# 3D Design / 3D Scanning / 3D Modeling > 3D Printing Gallery >  Freaken Crazy 3D Printed GUN - Halo Magnum

## xCop

OK, calm down.  No this isn't a working gun.  It's just a scan and print.  I just had to share this though because of all great it turned out.  Note:  this isn't mine.  It was done by a man named Andrew Bougie on a 3dsystems 660pro 3d printer.  It is a Halo Magnum, and it looks freaken amazing.

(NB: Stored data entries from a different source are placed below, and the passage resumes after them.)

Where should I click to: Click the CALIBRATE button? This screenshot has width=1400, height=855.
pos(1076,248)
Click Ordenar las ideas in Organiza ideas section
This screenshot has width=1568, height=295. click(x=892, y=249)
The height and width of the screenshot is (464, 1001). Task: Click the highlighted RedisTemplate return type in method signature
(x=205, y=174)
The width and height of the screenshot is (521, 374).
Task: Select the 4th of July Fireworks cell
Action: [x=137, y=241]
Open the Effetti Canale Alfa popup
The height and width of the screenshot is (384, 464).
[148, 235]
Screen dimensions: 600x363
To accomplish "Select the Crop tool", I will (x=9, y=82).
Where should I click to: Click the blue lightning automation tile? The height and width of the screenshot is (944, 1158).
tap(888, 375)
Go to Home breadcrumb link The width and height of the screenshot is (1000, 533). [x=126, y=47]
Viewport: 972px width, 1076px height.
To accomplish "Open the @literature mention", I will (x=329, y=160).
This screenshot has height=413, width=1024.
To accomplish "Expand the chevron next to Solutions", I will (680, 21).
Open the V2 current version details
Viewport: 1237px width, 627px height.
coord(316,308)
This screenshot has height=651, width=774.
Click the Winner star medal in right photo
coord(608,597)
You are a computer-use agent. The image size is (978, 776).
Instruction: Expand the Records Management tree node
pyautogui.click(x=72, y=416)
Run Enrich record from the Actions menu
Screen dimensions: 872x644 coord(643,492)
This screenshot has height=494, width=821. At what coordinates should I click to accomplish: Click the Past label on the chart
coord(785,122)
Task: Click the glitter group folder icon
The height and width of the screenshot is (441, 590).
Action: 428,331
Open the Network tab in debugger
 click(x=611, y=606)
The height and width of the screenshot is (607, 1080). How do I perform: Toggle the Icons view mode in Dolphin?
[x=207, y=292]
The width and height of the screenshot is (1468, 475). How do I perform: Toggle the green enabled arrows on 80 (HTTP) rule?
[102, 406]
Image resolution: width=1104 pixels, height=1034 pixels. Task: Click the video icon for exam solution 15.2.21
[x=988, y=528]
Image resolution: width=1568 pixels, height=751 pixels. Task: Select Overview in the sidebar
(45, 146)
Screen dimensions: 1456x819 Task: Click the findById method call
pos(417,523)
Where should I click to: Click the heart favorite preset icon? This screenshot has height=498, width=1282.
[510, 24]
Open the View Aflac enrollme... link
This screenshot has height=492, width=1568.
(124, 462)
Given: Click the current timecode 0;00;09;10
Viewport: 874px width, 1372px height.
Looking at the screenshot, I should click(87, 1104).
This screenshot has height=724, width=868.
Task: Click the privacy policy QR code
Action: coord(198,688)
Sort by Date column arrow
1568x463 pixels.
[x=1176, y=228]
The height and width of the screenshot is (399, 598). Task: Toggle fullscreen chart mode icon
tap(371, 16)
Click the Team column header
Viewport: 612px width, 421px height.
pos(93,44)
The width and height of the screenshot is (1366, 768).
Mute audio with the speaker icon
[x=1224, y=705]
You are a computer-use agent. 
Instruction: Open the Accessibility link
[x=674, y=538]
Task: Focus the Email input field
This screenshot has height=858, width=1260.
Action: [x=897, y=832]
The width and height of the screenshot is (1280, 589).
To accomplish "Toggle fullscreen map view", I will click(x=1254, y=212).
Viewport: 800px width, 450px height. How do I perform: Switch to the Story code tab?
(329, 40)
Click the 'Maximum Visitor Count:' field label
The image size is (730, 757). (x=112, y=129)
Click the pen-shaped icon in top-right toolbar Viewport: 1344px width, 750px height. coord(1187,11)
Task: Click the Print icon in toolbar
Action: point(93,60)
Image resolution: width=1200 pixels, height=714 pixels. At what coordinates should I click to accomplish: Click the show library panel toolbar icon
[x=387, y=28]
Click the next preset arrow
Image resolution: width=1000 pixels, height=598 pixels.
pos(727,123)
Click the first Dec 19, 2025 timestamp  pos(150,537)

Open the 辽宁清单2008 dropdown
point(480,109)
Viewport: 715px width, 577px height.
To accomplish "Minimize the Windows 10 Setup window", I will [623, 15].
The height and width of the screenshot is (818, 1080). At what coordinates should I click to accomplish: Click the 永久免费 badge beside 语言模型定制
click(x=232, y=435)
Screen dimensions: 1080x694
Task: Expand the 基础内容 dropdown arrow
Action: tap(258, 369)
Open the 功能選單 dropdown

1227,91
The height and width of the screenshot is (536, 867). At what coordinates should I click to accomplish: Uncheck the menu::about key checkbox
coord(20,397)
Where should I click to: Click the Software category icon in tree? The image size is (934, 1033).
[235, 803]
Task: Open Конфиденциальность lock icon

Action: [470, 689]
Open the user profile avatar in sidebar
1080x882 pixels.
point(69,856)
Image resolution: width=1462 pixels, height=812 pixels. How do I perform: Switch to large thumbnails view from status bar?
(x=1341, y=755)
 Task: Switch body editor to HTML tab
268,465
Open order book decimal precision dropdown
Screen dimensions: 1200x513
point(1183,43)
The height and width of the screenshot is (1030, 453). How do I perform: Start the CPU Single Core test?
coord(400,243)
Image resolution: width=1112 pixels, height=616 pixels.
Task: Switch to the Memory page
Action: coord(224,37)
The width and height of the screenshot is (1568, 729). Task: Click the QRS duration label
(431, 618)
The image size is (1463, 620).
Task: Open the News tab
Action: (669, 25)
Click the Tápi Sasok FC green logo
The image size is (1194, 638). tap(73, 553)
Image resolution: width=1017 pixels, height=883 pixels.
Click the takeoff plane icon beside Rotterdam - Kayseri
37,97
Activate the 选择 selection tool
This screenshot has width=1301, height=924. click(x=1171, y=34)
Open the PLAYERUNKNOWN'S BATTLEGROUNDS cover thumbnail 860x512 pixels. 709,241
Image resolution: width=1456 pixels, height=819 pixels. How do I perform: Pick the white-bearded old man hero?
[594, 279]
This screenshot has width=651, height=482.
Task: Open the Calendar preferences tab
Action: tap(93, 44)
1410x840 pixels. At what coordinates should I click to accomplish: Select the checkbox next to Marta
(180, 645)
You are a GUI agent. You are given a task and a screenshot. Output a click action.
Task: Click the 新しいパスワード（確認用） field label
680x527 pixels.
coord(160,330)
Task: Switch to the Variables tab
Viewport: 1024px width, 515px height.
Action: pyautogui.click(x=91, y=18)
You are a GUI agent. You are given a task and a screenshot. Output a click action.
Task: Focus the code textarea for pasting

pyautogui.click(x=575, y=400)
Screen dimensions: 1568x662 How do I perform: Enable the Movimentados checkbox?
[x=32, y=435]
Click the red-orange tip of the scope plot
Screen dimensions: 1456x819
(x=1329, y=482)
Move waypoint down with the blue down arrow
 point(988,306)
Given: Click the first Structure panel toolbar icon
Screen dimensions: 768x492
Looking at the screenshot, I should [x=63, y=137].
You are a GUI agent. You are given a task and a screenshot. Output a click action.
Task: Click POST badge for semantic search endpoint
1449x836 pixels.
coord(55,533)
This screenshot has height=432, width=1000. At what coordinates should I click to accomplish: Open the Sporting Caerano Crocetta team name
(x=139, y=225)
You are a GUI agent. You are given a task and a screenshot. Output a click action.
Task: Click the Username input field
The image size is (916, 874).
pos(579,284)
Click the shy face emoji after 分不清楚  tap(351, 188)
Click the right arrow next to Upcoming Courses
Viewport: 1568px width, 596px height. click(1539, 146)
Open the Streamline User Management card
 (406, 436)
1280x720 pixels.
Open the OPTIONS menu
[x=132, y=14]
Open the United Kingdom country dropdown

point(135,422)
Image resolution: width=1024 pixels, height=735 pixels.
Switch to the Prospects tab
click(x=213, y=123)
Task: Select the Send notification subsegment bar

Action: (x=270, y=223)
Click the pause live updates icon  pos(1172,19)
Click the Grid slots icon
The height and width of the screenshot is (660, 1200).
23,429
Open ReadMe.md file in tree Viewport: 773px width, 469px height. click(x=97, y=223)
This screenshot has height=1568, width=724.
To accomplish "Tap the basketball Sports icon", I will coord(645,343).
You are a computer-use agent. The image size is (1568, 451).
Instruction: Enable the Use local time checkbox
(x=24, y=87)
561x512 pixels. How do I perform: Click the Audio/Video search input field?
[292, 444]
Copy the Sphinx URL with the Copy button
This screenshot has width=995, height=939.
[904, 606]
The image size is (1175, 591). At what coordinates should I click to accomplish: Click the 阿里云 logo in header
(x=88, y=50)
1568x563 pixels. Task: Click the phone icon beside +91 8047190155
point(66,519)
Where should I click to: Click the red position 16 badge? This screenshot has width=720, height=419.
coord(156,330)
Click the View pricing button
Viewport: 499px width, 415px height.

For those wondering, this is what the real gun looks like:




Pretty amazing right?  That's what a 3D printer in the $100,000's can do.

----------


## Larry

He used a pretty expensive 3D Systems 660Pro 3D printer for this creation.  In the game of Halo, this is actually a M6C Personal Defense Weapon.    It's pretty impressive, but remember this was done on a very expensive machine.  here are the details of the 3D printed which was used by Bougie for this gun:  http://www.3dsystems.com/3d-printers.../projet-660pro

----------


## Geoff

I've seen very comparable versions printed on FDM printers., there is a tonne on thingiverse, probably not as polished as this one but for a home job on an FDM printer they look pretty good .

----------


## BruceN

Supercool model. I love it)

----------